§ TO BE DONE
Write out each line of the records below verbatim, omitting the pictures.

++++++

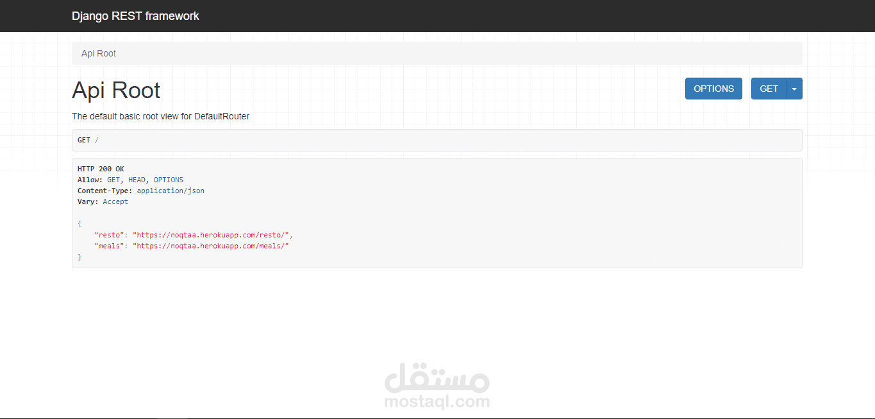Click the application/json content type value
Image resolution: width=875 pixels, height=419 pixels.
(x=171, y=190)
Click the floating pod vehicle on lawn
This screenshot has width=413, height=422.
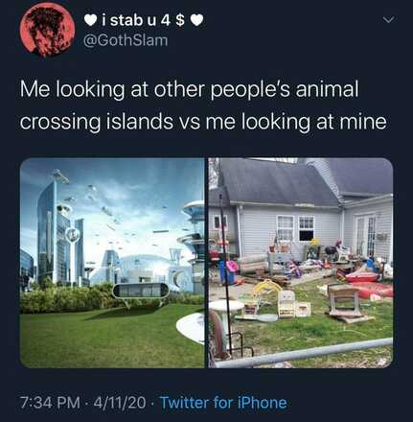[141, 291]
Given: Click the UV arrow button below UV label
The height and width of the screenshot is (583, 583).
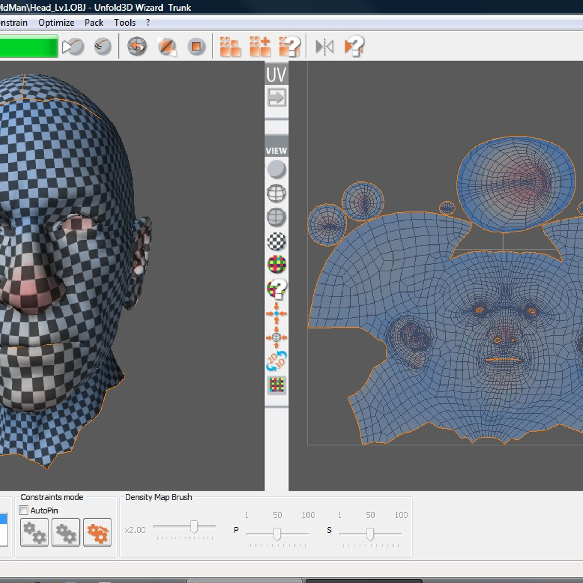Looking at the screenshot, I should (277, 98).
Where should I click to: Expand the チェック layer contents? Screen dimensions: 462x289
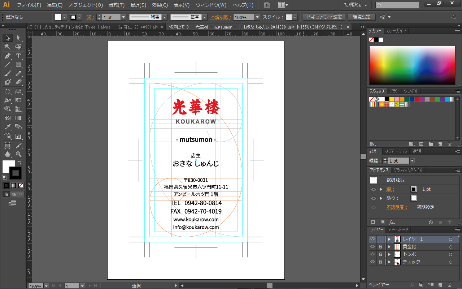point(389,262)
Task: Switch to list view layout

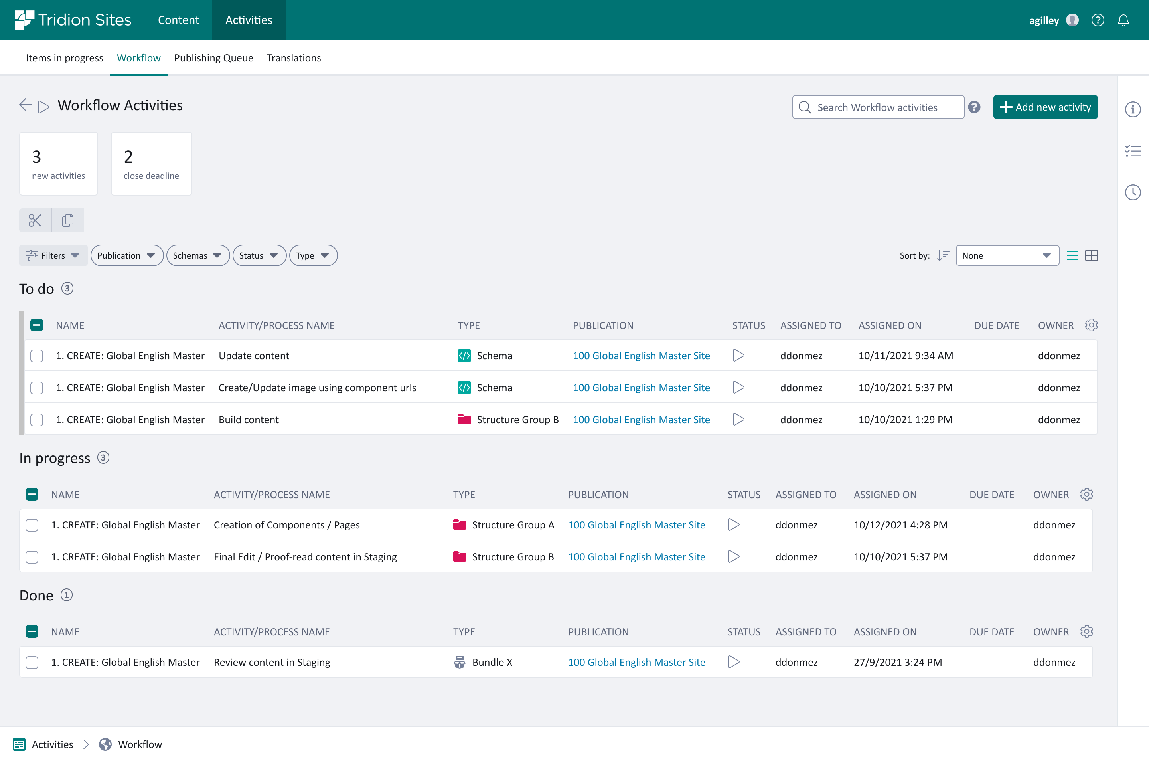Action: point(1072,255)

++++++

§ ANSWER
Click the application/json content type value
Image resolution: width=875 pixels, height=419 pixels.
(x=171, y=190)
Click the floating pod vehicle on lawn
This screenshot has width=413, height=422.
[141, 291]
Given: Click the UV arrow button below UV label
The height and width of the screenshot is (583, 583).
Looking at the screenshot, I should (277, 98).
Where should I click to: Expand the チェック layer contents? Screen dimensions: 462x289
point(389,262)
Task: Switch to list view layout

Action: point(1072,255)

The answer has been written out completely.